Laws only mean something to people who are not going to commit crimes in the first place. Once a person decides to kill another, there is no law that is going to deter them from committing the act. They are not concerned with what is going to happen to them at all. The premeditated decision to kill is a decision that takes all other reason out of play and puts sanity on the sideline.
A lone killer has little fear of being stopped by law enforcement. They can no more be stopped than I could have been walking to dinner tonight because until they kill, they were indistinguishable from me as I walked down Princes Street to the Balmoral Hotel tonight. Free societies do not consider a person guilty until proven innocent, the opposite applies. Until that line is crossed, they are no different than any other citizen.
As the quote above illustrates, laws and law enforcement in these situations are mostly a retroactive feature of an open society. Punishment comes after the crime, not before…and our society has gone to maddening lengths to expand the rights of the mentally ill, the fanatical zealots and social misfits – because they have rights, too. We are shamed if we deign to cast a light on anti-social behavior, even if there is a history for fear of being called a bigot or worse. Such was the case with the Fort Hood shootings – Nidal Hasan exhibited behaviors that indicated that there could be an issue but political correctness prevented appropriate actions from being taken. Neither the military nor the FBI heeded any of the warnings.

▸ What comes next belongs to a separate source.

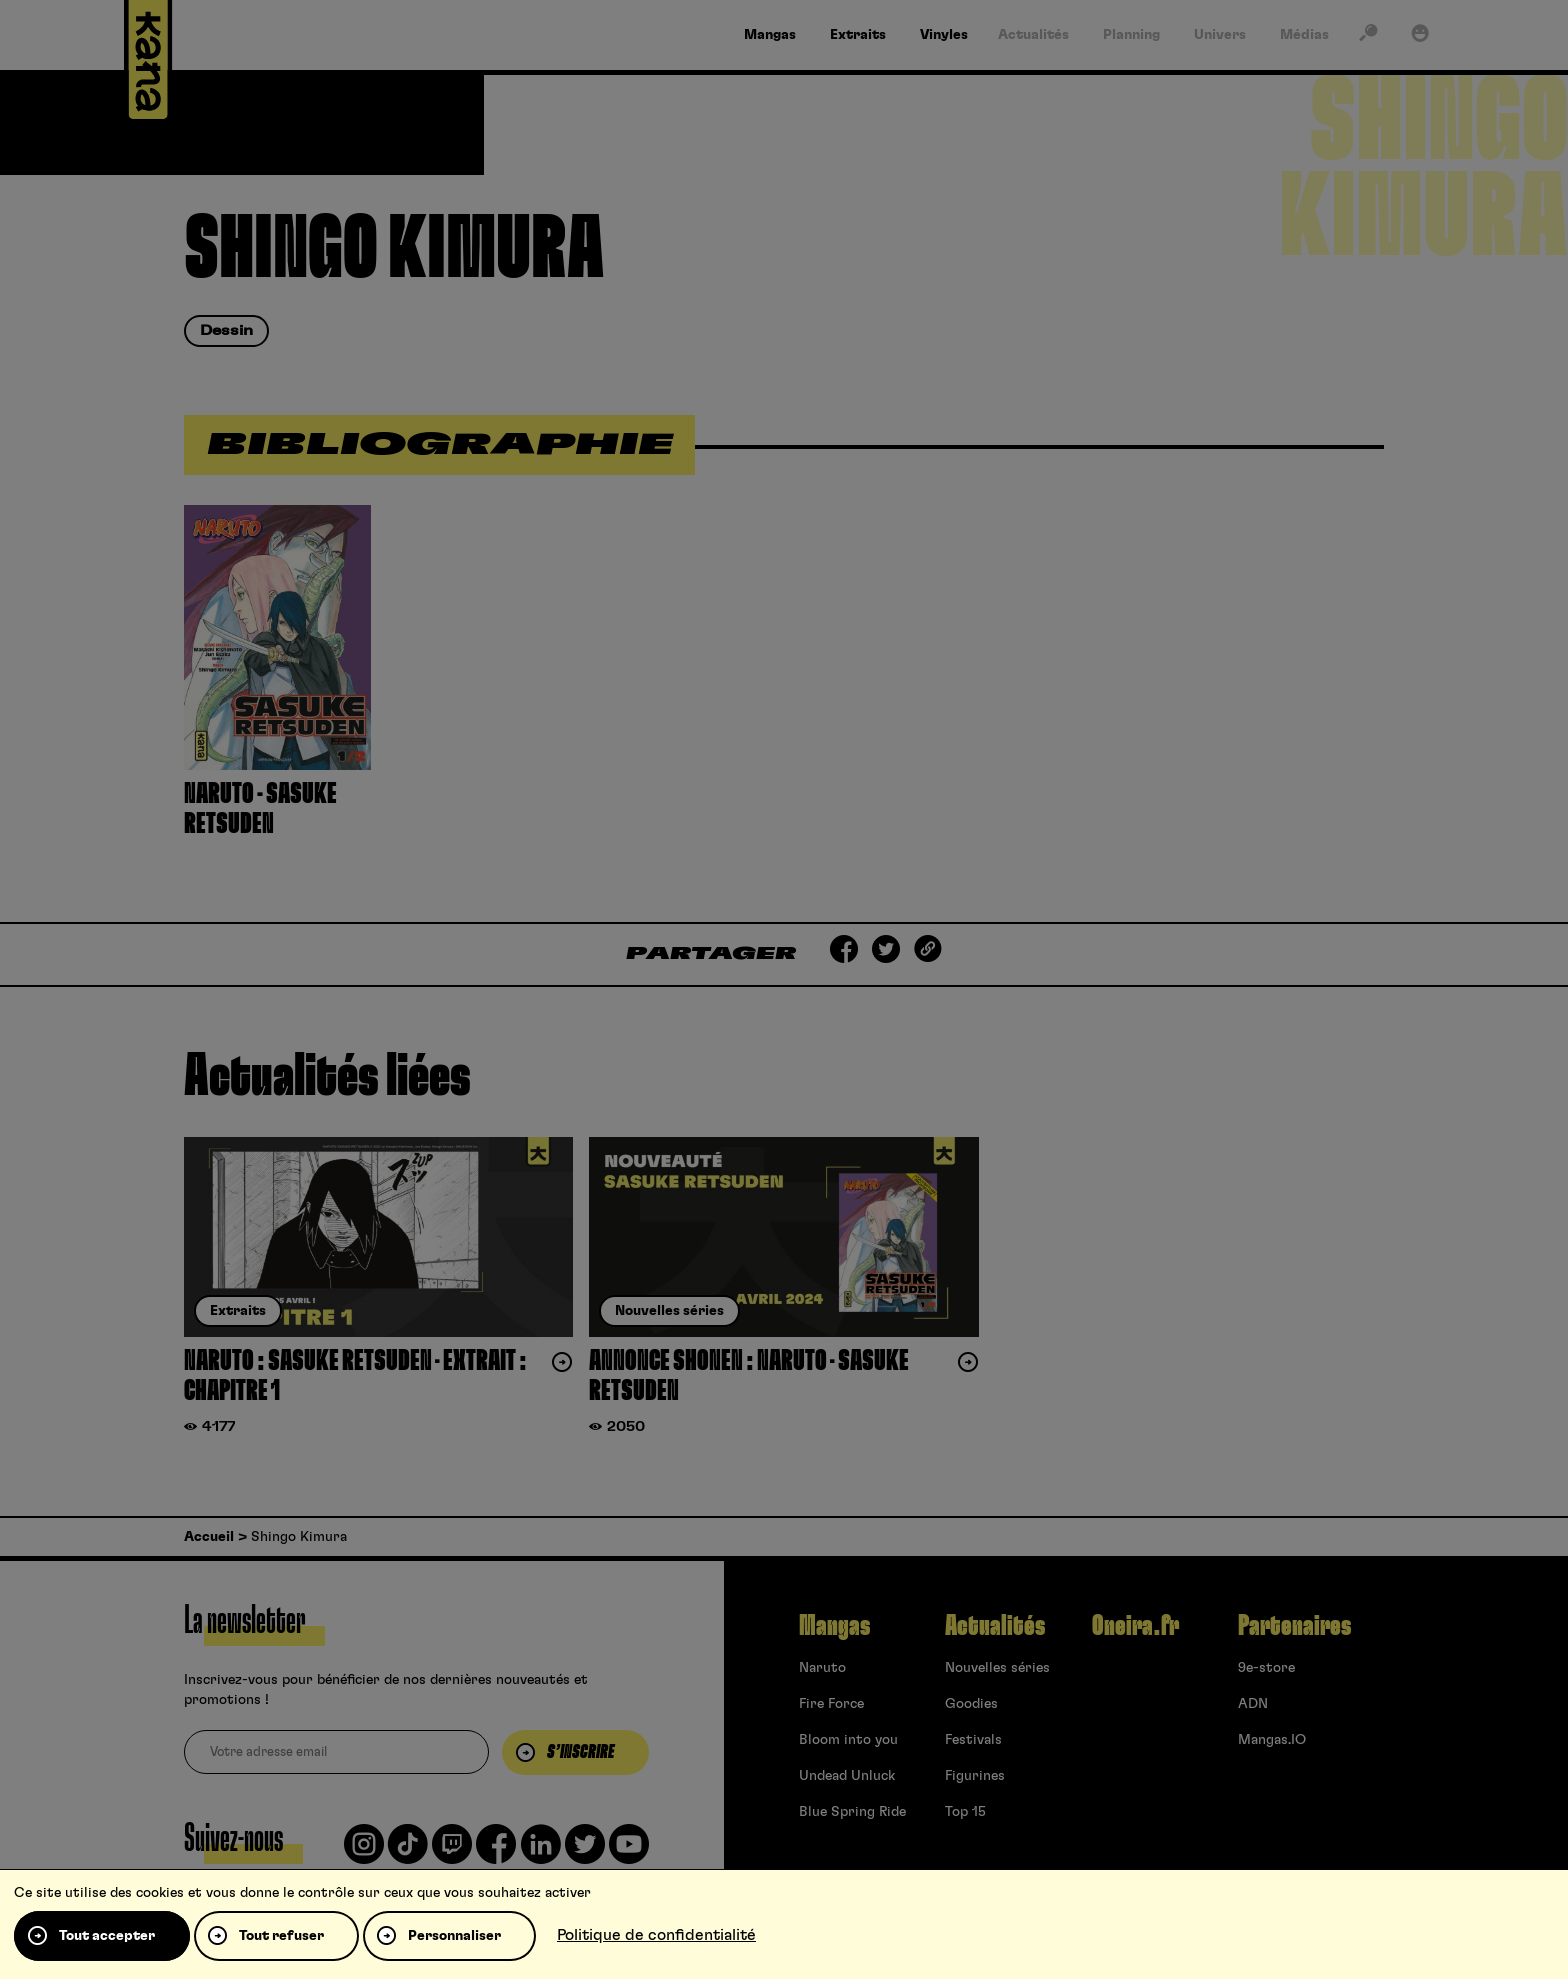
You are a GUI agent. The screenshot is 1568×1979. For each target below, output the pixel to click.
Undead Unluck (847, 1776)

Recognizing mental instability is worthless if we are unwilling to do anything about it. We have become a country more willing to protect the criminal than the victim. There is a case in Kentucky of a 17 year-old girl who was a victim of a sexual assault and is facing jail time for tweeting the names of her two attackers after they got a sweetheart plea deal.
I get it, I really do – in spite of my post yesterday about needing more people packing heat, I do understand the fear that every disagreement could wind up like a reunion of the Earps and Doc Holliday and the Clanton and McLaury brothers at the OK Corral…but what do we do in a society where we are prevented from something as simple as tweeting the names of convicted criminals. What do we do when we cannot rely on law enforcement to be everywhere at once? What do we do when a government seeks to deny us the most basic human right, that being to be safe in our person and to take whatever actions necessary to preserve that safety?
Reasonable people can disagree but for me, I do not wish to give up the right to protect myself and my family to a government that cannot be expected to protect me. This is not a shot at our law enforcement people at all, it is just a statistical impossibility to think that the police, the FBI or any number of agencies can stop one lone murderer out of 315 million people in a country of 3.8 million square miles, especially one like James Holmes, an apparent psychopath with no prior history of violence.
But a person with a gun and a full mag might well have stopped or significantly reduced the body count.
Why is it that we will go to the ends of the earth and spend decades in legal appeals for convicted murders on death row, even to the point of voiding death sentences – but we will not allow for the possibility that carrying a weapon can save an innocent life? Would not the prevention of the loss of one innocent life in that theater in Colorado been worth as much?
Rational and civil men in a rational and civil society can disagree without resorting to violence. If they can do so without a sidearm, the possibility that they can do it with one is just as great. There is no reason that carrying a gun could not become as ubiquitous as carrying a cellphone or a pocket knife. Societies are not un-evolved because they seek to prevent violence through such means, they are unenlightened if they don’t.
The lessons of the Aurora Theater 9 shootings, Virginia Tech, Fort Hood and Tucson indicate that there are not always rational civil men about. Personally, were I in Theater 9, I believe that a strongly worded law would somehow be less comforting than my 9mm Baretta PX4 at my side.